Asimismo, la CorteIDH se pronunció sobre los derechos de las parejas del mismo sexo en los siguientes términos: “La Convención Americana, en virtud del derecho a la protección de la vida privada y familiar (articulo 11.2), así́ como del derecho a la protección de la familia (artículo 17), protege el vínculo familiar que puede derivar de una relación de una pareja del mismo sexo”. En ese aspecto, reitera su jurisprudencia en Atala Riffo en cuanto a que el tratado no acoge una definición unitaria de familia, restringida a parejas heterosexuales.

Del mismo modo, la CorteIDH afirmó que “de acuerdo (…) (con) la Convención es necesario que los Estados garanticen el acceso a todas las figuras ya existentes en los ordenamientos jurídicos internos, incluyendo el derecho al matrimonio, para asegurar la protección de todos los derechos de las familias conformadas por parejas del mismo sexo, sin discriminación con respecto a las que están constituidas por parejas heterosexuales”. Así, es preciso destacar lo señalado en el párrafo 224 de la OC-24/2017, que señala lo siguiente: “a consideración del Tribunal, crear una institución que produzca los mismos efectos y habilite los mismos derechos que el matrimonio, pero que no lleve ese nombre carece de cualquier sentido, salvo el de señalar socialmente a las parejas del mismo sexo con una denominación que indique una diferencia sino estigmatizante, o por lo menos como señal de subestimación”.

Por otro lado, la CorteIDH menciona que: “conforme al derecho internacional, cuando un Estado es parte de un tratado internacional, como la Convención Americana, dicho (instrumento) obliga a todos sus órganos, incluidos los poderes judicial y legislativo, por lo que la violación por parte de alguno de dichos órganos genera responsabilidad internacional para aquél.
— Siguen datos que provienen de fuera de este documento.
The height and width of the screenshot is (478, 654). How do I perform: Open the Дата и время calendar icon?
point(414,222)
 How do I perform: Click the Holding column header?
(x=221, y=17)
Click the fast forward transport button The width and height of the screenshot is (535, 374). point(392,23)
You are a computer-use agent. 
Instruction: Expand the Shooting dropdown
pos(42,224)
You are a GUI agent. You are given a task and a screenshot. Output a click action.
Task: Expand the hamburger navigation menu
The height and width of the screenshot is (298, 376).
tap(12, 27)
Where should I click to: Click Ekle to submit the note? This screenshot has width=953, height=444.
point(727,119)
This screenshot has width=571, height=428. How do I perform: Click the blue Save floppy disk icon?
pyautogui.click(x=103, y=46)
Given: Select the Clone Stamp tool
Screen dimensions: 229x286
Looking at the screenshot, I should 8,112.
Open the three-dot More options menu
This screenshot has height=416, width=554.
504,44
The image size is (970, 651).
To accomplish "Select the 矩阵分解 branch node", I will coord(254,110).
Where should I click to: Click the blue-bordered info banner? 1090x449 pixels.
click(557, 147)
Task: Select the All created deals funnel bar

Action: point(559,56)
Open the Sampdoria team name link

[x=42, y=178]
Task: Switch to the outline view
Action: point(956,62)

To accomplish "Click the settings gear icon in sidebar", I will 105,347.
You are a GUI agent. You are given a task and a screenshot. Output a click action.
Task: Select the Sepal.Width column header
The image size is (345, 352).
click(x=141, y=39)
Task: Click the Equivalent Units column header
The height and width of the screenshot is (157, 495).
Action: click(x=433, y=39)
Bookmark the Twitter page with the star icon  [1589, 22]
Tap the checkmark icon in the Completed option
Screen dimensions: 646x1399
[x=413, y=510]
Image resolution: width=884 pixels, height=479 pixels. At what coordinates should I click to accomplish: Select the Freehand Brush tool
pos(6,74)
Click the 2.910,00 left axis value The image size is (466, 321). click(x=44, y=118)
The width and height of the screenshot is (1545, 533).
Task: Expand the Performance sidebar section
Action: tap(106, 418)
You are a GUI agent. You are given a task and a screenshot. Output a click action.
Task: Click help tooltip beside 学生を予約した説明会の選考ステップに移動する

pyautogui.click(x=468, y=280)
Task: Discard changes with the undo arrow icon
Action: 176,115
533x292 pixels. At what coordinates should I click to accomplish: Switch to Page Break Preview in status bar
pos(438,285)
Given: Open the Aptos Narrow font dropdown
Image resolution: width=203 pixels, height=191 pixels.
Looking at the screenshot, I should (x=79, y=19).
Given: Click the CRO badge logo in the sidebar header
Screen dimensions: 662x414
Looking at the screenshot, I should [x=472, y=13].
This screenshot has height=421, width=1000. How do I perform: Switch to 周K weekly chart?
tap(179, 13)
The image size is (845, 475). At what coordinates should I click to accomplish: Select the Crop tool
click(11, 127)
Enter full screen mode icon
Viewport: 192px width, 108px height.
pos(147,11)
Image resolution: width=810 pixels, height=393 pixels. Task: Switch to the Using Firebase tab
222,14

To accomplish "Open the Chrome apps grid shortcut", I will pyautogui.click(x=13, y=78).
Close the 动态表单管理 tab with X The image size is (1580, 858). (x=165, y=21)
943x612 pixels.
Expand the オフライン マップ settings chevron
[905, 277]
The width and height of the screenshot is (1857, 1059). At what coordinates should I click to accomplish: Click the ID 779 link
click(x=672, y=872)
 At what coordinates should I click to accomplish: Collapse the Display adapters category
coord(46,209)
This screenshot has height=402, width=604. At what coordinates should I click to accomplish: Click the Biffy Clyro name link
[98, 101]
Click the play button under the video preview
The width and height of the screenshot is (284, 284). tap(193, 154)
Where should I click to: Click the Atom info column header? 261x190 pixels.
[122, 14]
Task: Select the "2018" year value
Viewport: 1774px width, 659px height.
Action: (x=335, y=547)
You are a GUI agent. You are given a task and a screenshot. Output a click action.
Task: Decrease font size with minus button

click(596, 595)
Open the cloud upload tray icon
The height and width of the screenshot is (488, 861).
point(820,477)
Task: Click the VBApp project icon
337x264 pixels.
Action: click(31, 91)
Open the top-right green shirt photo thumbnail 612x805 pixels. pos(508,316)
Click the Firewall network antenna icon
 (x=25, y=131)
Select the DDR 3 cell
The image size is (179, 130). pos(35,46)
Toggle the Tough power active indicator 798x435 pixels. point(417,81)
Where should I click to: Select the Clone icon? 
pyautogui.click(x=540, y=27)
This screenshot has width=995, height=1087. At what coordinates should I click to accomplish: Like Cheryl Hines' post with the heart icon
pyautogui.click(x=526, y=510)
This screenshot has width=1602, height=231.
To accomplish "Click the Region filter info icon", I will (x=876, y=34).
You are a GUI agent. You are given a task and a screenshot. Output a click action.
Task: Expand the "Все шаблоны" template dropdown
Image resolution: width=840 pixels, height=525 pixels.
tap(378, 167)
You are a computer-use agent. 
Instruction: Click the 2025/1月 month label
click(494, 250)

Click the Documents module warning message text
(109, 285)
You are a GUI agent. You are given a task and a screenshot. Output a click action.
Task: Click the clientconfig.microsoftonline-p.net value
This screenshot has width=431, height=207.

Es por tal razón que estima necesario que los diversos órganos del Estado realicen el correspondiente control de convencionalidad (a la luz de lo que establece el tribunal)”. Por ello, instó a los Estados a que impulsen realmente y de buena fe las reformas legislativas, administrativas y judiciales necesarias para adecuar sus ordenamientos, interpretaciones y prácticas internas al texto de la OC-24/2017.

Finalmente, queremos destacar que diversos congresistas plantearon hoy una moción de saludo en el Parlamento a fin de reconocer los avances que se han producido en materia de derechos humanos gracias a la OC-24/2017.

Si desea ver la OC-24/2017 completa, puede consultar el siguiente enlace:  http://www.corteidh.or.cr/docs/opiniones/seriea_24_esp.pdf

La Secretaría de la CorteIDH también emitió un comunicado de prensa al respecto que está disponible en: http://www.corteidh.or.cr/docs/comunicados/cp_01_18.pdf



[1] Nuestros ex miembros Carolina Neyra, Diego Quesada y Andrea Tafur participaron como representantes del Círculo de Derechos Internacional de la Facultad de Derecho de la Universidad del Pacífico.